- _TEXT PROVIDED_
◇ ◇ ◇ ◇
It is always difficult to speak out against anything that is labeled as pro-peace. After all, who in their right minds is against peace?
Not the people of Israel, who have been assailed by war and terror every moment of their state’s short life, and who have endured the last three years of a Palestinian terrorist war.
And not American friends of Israel, who have watched every effort for peace fail because of the unwillingness of the Palestinians to halt their violent ways and accept Israel’s legitimacy.
But that’s what supporters of the “Geneva Initiative,” now officially called the Geneva accords — which was presented in an extravaganza this week — say about its detractors. Stamped with the approval of none other than former President Jimmy Carter, former South African political prisoner Nelson Mandela and the nations of the European Union, the accords is being acclaimed as an enlightened alternative to a “hard-line” Israeli government and a Bush administration “biased toward Israel.”
The accords’ authors and their cheerleaders in the international media are also already labeling everyone who points out the shortcomings and the inherent illegitimacy of this bizarre charade as “extremists” and foes of peace. But the rhetoric of Geneva’s advocates tells us a lot more about them than about their critics.
The main purpose here is an open attempt to circumvent Israeli democracy.
After all, those who claimed to represent the people of Israel at Geneva were the same people who earlier this year asked Israelis to give them the power to conduct the country’s affairs.
In case you missed the results of those elections, here’s an update: They lost in a landslide, for the second time in two years. Indeed, the principal Israeli architect of this affair, former Cabinet minister Yossi Beilin, couldn’t even get himself elected to the Knesset as a member of Israel’s far-left Meretz Party after being rejected by the members of mainstream left-wing Labor.
Beilin has as much right to represent Israel as Ralph Nader and Pat Buchanan have to represent the United States. But more important than the pretensions of Beilin is the international community’s desire for “regime change” in Israel.
This is the same group of world leaders and media outlets that have unfairly denounced every instance of Israeli self-defense for decades, and that has stood by silently as their vituperation helped fuel the fires of anti-Semitism in Europe.
◇ ◇ ◇ ◇
- _MATERIAL PROVIDED_
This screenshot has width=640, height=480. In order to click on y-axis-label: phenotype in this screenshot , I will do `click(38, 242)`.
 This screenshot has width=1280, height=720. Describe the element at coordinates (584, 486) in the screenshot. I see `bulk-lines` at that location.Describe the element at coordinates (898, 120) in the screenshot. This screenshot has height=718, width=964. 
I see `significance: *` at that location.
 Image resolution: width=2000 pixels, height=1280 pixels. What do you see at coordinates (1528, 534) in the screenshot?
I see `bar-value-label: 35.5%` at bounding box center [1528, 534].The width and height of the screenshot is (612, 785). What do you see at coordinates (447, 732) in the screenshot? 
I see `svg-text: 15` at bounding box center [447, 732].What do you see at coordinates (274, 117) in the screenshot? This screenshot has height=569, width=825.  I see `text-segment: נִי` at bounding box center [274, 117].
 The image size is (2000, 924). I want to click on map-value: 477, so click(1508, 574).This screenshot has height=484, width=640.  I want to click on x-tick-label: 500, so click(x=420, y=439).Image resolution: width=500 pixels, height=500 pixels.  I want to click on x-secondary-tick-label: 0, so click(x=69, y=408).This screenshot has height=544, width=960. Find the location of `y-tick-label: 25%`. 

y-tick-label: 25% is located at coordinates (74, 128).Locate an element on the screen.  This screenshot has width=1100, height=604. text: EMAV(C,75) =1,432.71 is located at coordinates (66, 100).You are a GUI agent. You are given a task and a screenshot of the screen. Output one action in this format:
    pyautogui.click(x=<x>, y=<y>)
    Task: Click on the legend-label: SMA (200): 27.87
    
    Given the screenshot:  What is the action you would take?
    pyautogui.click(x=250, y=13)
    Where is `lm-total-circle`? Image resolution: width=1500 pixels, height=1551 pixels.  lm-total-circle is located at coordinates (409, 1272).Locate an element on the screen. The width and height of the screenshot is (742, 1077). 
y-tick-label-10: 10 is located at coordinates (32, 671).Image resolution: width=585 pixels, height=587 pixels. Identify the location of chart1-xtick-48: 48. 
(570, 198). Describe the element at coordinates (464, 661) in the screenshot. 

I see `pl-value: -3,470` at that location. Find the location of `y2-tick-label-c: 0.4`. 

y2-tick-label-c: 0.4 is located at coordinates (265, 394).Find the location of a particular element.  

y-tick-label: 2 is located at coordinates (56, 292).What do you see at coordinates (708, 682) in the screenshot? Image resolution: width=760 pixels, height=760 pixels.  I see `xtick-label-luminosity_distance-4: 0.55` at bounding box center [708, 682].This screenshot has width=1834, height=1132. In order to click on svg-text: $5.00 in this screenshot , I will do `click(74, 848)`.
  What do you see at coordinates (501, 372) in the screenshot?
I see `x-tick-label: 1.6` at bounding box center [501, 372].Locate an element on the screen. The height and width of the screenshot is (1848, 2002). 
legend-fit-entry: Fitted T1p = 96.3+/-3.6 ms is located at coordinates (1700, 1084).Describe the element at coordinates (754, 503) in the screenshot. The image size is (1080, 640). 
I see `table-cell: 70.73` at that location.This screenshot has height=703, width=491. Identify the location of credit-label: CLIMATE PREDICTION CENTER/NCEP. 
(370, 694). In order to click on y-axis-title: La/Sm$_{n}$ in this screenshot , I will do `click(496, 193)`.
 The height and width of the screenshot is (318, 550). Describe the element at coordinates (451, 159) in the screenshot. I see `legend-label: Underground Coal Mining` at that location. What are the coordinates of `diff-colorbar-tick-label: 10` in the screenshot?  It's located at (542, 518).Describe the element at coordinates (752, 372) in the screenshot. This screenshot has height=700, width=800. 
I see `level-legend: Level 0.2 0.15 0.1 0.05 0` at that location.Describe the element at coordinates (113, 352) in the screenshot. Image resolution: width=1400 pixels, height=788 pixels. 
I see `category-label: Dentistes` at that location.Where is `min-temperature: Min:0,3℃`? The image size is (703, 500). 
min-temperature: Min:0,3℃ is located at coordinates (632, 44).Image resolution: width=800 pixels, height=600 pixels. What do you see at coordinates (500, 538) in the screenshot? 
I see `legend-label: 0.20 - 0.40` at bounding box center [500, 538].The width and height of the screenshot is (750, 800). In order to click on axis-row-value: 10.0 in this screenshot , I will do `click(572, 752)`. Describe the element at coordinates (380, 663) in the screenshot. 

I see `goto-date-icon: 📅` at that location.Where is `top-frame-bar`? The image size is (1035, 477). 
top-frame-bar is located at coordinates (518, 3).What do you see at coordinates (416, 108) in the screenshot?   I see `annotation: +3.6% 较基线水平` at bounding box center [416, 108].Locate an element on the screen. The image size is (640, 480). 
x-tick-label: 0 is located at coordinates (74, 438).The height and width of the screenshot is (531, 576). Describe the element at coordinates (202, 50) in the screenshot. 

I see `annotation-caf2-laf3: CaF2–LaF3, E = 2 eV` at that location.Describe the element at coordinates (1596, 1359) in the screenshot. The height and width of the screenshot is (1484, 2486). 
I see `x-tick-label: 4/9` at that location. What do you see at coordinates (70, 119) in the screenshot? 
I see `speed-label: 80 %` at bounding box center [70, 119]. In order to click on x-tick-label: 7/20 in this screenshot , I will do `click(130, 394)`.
◇ ◇ ◇ ◇
Carry the column on the Geneva accords forward from its final sentence. The items have nothing to do with the column on the Geneva accords.

The foreign governments who paid for the Geneva extravaganza — Switzerland and the European Union — are impatient with Israel’s refusal to break under the pressure of Palestinian terror. They don’t like Prime Minister Ariel Sharon, who despite his acceptance of a Palestinian state, refuses to divide Jerusalem or lessen Israel’s vigilance against Palestinian terrorism.
It must be pointed out that no other country in the world — not even the most barbaric dictatorships, let alone a democratic country — is treated in this manner. This recourse to treating Israel as such a pariah that can be insulted at will can only be understood in the context of a worldwide surge in anti-Semitism.
But, having said all that, does the Geneva show really matter?
Unfortunately, the answer is “yes.”
The intentions of many of the Jewish supporters of this plan are undoubtedly pure. They want peace for Israel, and they mistakenly imagine that Geneva will help.
This assumption wrongly places the responsibility for the lack of peace on Israel. Such thinking shows they have learned nothing in the last 10 years, which saw Israel sign several peace agreements that were, in turn, trashed by a Palestinian leadership that never had any intention of living up to their terms.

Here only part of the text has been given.